▶ _Work instruction_:
Repeat the full listing exactly.
== The records ==
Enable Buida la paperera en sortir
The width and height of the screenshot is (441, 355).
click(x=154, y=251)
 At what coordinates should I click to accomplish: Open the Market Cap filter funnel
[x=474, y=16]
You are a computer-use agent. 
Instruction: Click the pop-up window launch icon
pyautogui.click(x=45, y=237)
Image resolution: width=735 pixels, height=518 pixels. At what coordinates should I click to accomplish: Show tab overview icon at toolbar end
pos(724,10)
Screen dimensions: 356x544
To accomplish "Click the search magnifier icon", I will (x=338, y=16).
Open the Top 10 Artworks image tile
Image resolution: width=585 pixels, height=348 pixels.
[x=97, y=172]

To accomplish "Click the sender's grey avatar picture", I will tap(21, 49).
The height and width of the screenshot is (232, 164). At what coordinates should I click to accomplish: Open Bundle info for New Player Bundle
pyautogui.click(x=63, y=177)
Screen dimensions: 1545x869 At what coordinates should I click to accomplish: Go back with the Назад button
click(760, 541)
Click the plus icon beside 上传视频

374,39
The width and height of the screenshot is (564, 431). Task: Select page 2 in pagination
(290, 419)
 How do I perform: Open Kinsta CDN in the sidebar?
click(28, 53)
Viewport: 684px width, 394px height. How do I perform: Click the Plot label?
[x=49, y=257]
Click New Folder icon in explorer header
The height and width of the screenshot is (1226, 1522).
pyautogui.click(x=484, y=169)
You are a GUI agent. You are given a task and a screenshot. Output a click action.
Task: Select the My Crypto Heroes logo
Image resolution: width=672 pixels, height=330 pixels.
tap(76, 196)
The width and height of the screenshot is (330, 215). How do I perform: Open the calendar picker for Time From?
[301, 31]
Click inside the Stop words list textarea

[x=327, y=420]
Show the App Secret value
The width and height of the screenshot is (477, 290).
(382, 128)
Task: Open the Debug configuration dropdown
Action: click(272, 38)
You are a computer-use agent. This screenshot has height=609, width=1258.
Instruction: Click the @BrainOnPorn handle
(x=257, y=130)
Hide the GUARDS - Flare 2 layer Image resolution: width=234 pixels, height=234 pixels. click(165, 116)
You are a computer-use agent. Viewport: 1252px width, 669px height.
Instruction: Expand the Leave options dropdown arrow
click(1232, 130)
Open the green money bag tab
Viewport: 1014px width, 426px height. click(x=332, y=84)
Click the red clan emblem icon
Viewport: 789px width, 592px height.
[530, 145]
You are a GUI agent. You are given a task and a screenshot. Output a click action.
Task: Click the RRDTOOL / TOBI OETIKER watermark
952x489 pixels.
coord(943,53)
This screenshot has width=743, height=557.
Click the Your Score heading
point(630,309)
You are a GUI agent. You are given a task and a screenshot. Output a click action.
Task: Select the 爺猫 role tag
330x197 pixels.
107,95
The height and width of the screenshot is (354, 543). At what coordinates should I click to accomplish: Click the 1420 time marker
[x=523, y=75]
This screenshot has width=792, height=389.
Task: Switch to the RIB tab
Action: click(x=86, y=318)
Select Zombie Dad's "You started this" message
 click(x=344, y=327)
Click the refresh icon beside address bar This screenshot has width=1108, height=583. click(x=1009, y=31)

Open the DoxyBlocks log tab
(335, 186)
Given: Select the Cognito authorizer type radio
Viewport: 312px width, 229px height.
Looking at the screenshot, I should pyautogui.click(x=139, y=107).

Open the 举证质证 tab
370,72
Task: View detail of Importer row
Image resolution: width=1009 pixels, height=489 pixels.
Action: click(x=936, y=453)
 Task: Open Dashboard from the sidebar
===
▶ _Answer to this problem_:
Enable Buida la paperera en sortir
The width and height of the screenshot is (441, 355).
click(x=154, y=251)
 At what coordinates should I click to accomplish: Open the Market Cap filter funnel
[x=474, y=16]
You are a computer-use agent. 
Instruction: Click the pop-up window launch icon
pyautogui.click(x=45, y=237)
Image resolution: width=735 pixels, height=518 pixels. At what coordinates should I click to accomplish: Show tab overview icon at toolbar end
pos(724,10)
Screen dimensions: 356x544
To accomplish "Click the search magnifier icon", I will (x=338, y=16).
Open the Top 10 Artworks image tile
Image resolution: width=585 pixels, height=348 pixels.
[x=97, y=172]

To accomplish "Click the sender's grey avatar picture", I will tap(21, 49).
The height and width of the screenshot is (232, 164). At what coordinates should I click to accomplish: Open Bundle info for New Player Bundle
pyautogui.click(x=63, y=177)
Screen dimensions: 1545x869 At what coordinates should I click to accomplish: Go back with the Назад button
click(760, 541)
Click the plus icon beside 上传视频

374,39
The width and height of the screenshot is (564, 431). Task: Select page 2 in pagination
(290, 419)
 How do I perform: Open Kinsta CDN in the sidebar?
click(28, 53)
Viewport: 684px width, 394px height. How do I perform: Click the Plot label?
[x=49, y=257]
Click New Folder icon in explorer header
The height and width of the screenshot is (1226, 1522).
pyautogui.click(x=484, y=169)
You are a GUI agent. You are given a task and a screenshot. Output a click action.
Task: Select the My Crypto Heroes logo
Image resolution: width=672 pixels, height=330 pixels.
tap(76, 196)
The width and height of the screenshot is (330, 215). How do I perform: Open the calendar picker for Time From?
[301, 31]
Click inside the Stop words list textarea

[x=327, y=420]
Show the App Secret value
The width and height of the screenshot is (477, 290).
(382, 128)
Task: Open the Debug configuration dropdown
Action: click(272, 38)
You are a computer-use agent. This screenshot has height=609, width=1258.
Instruction: Click the @BrainOnPorn handle
(x=257, y=130)
Hide the GUARDS - Flare 2 layer Image resolution: width=234 pixels, height=234 pixels. click(165, 116)
You are a computer-use agent. Viewport: 1252px width, 669px height.
Instruction: Expand the Leave options dropdown arrow
click(1232, 130)
Open the green money bag tab
Viewport: 1014px width, 426px height. click(x=332, y=84)
Click the red clan emblem icon
Viewport: 789px width, 592px height.
[530, 145]
You are a GUI agent. You are given a task and a screenshot. Output a click action.
Task: Click the RRDTOOL / TOBI OETIKER watermark
952x489 pixels.
coord(943,53)
This screenshot has width=743, height=557.
Click the Your Score heading
point(630,309)
You are a GUI agent. You are given a task and a screenshot. Output a click action.
Task: Select the 爺猫 role tag
330x197 pixels.
107,95
The height and width of the screenshot is (354, 543). At what coordinates should I click to accomplish: Click the 1420 time marker
[x=523, y=75]
This screenshot has width=792, height=389.
Task: Switch to the RIB tab
Action: click(x=86, y=318)
Select Zombie Dad's "You started this" message
 click(x=344, y=327)
Click the refresh icon beside address bar This screenshot has width=1108, height=583. click(x=1009, y=31)

Open the DoxyBlocks log tab
(335, 186)
Given: Select the Cognito authorizer type radio
Viewport: 312px width, 229px height.
Looking at the screenshot, I should pyautogui.click(x=139, y=107).

Open the 举证质证 tab
370,72
Task: View detail of Importer row
Image resolution: width=1009 pixels, height=489 pixels.
Action: click(x=936, y=453)
 Task: Open Dashboard from the sidebar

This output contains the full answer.